**任务说明**
统计下方列表中包含字符串“perform”的行数，区分大小写，只需给出数字。
═══ 记录数据
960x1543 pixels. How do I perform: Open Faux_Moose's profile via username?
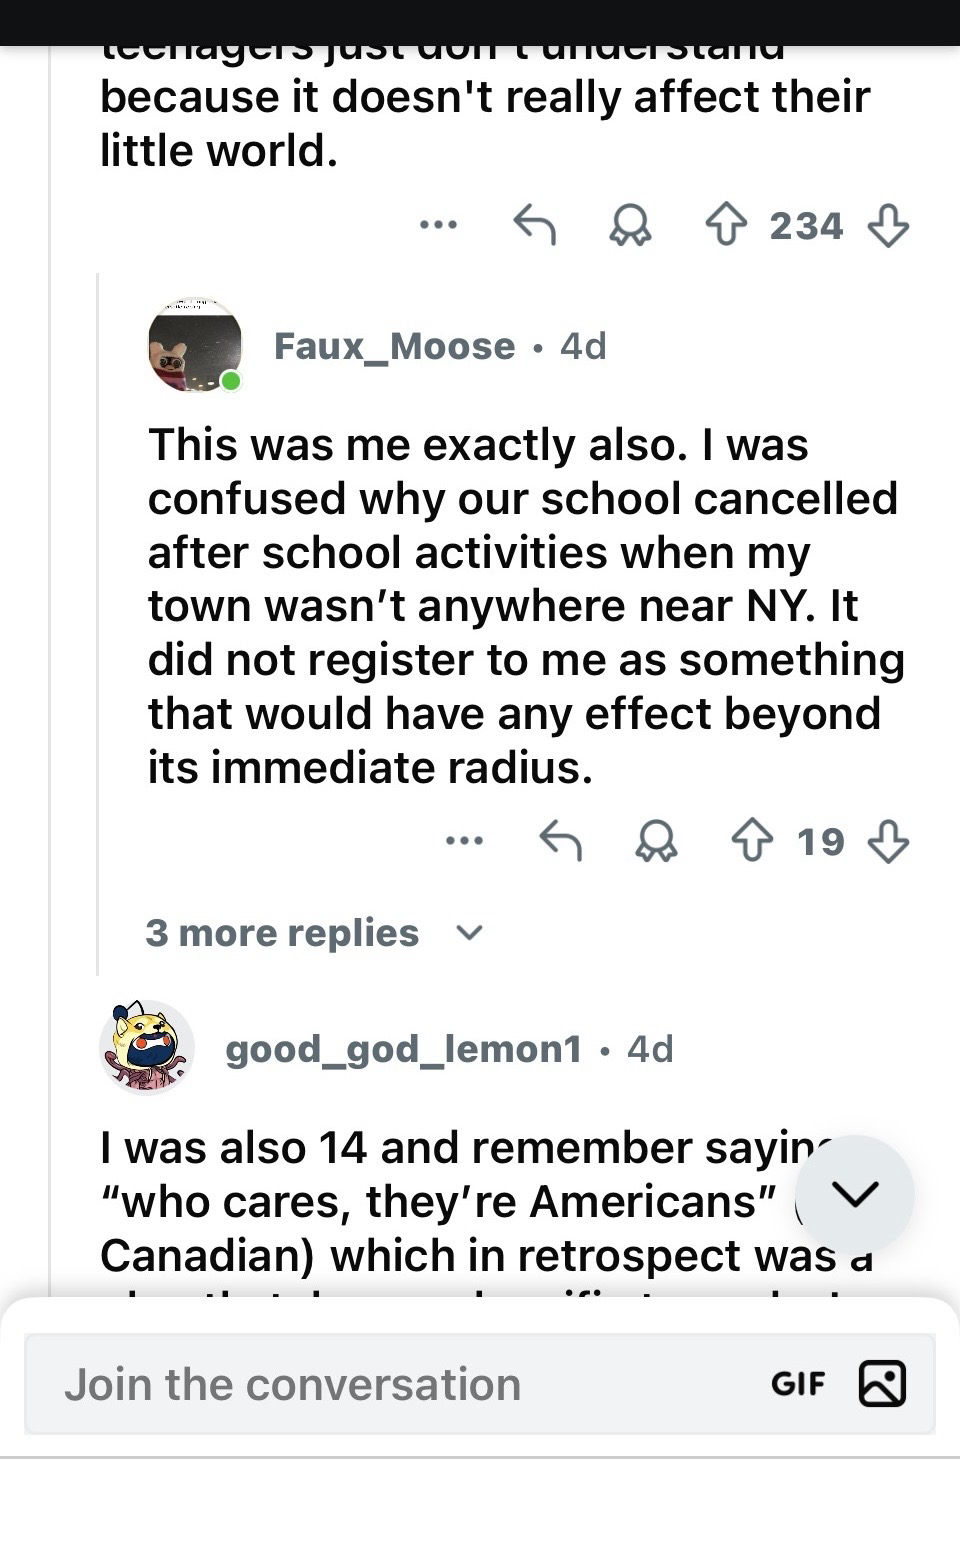(394, 346)
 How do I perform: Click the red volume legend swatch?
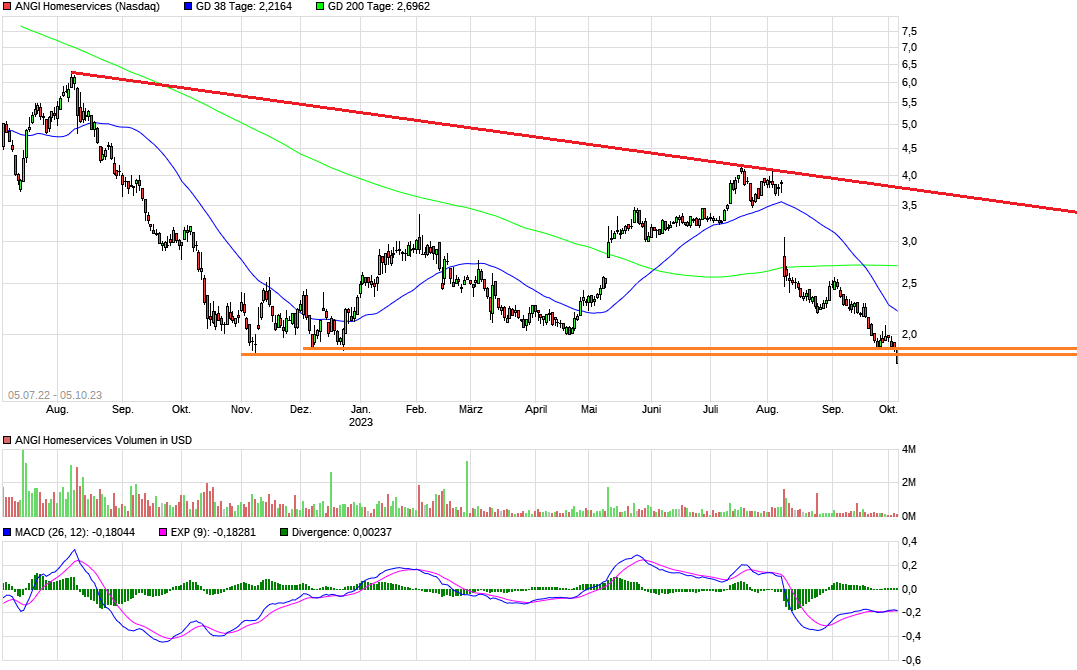pos(7,440)

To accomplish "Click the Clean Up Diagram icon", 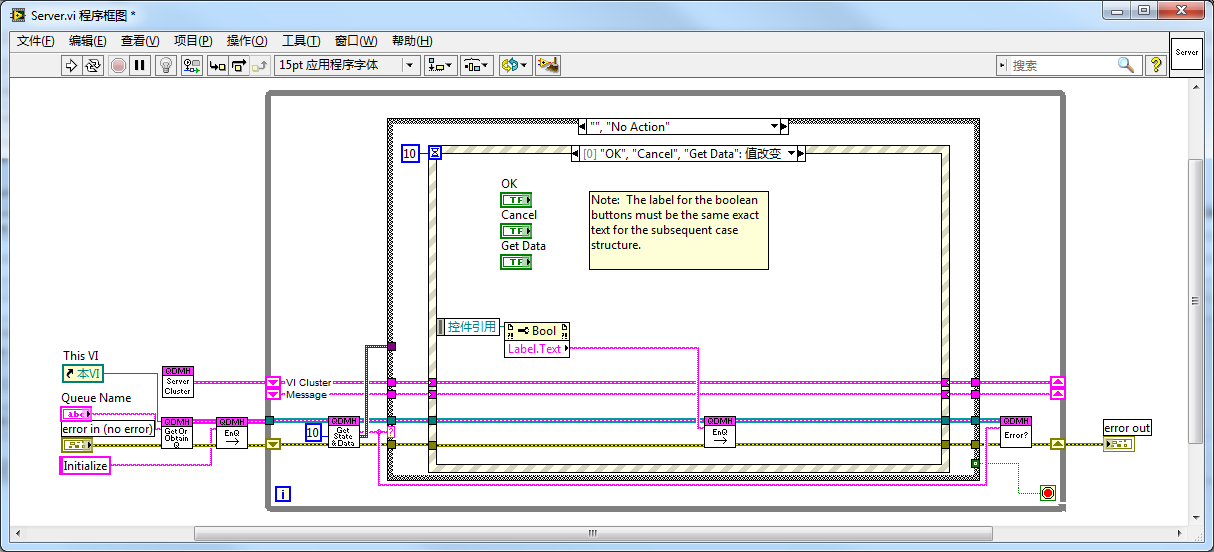I will coord(547,65).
══════
**解答如下**
2